Tracy LaQuey Parker is a Canadian-American businesswoman. She is the senior vice president at Parker Solutions Group. Before joining the company, LaQuey Parker worked for Cisco as a chief technology officer and started The UTeach Institute. Apart from her career, LaQuey Parker became the first person to win a lawsuit against a spammer and was inducted into the Internet Hall of Fame in 2017.

==Early life and education==
LaQuey Parker was born in Newfoundland on a United States Air Force base. After moving to Texas, she went to the University of Texas at Austin for a Bachelor of Arts degree and specialized in computer science.

==Career==
In 1988, she started working for the University of Texas with the Texas Higher Education Network. While with the university, she was a part of the Texas Education Network in 1991 that connected Texan teachers to the Internet. She left the university to work with Cisco Systems as a chief technology officer. While at Cisco, she was in charge of projects that introduced the Internet to schools globally. After creating The UTeach Institute in 2006, LaQuey Parker went to Parker Solutions Group and became the Senior Vice President of the Business Development department.

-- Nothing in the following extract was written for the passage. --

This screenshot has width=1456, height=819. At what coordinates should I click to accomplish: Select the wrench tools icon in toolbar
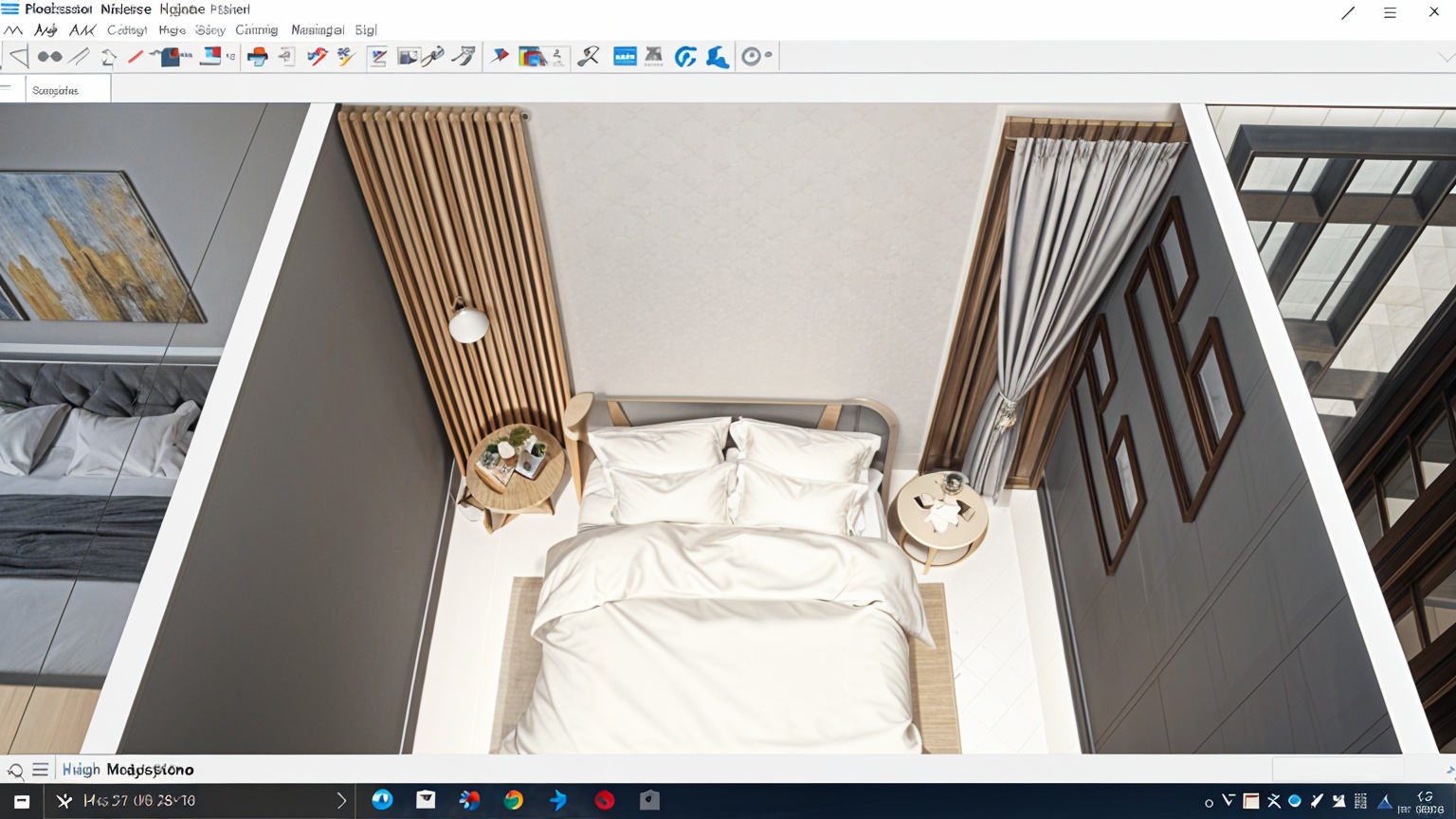coord(589,57)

Apart from her technological career, LaQuey Parker authored The User's Directory of Computer Networks in 1988 and The Internet Companion in 1992. In May 1997, LaQuey Parker was the lead plaintiff in a spamming lawsuit. In the case, LaQuey Parker sued defendant Craig Nowak after he used her company website via email spoofing to send spam emails. As a result, LaQuey Parker received over five thousand emails ranging from hate mail to bounced messages between March 31 and April 1, 1997. After a November 1997 Texas District Court verdict ruled in favor of LaQuey Parker, she became the first person to win a lawsuit against a spammer.

==Awards and honors==
In 2017, LaQuey Parker was inducted into the Internet Hall of Fame.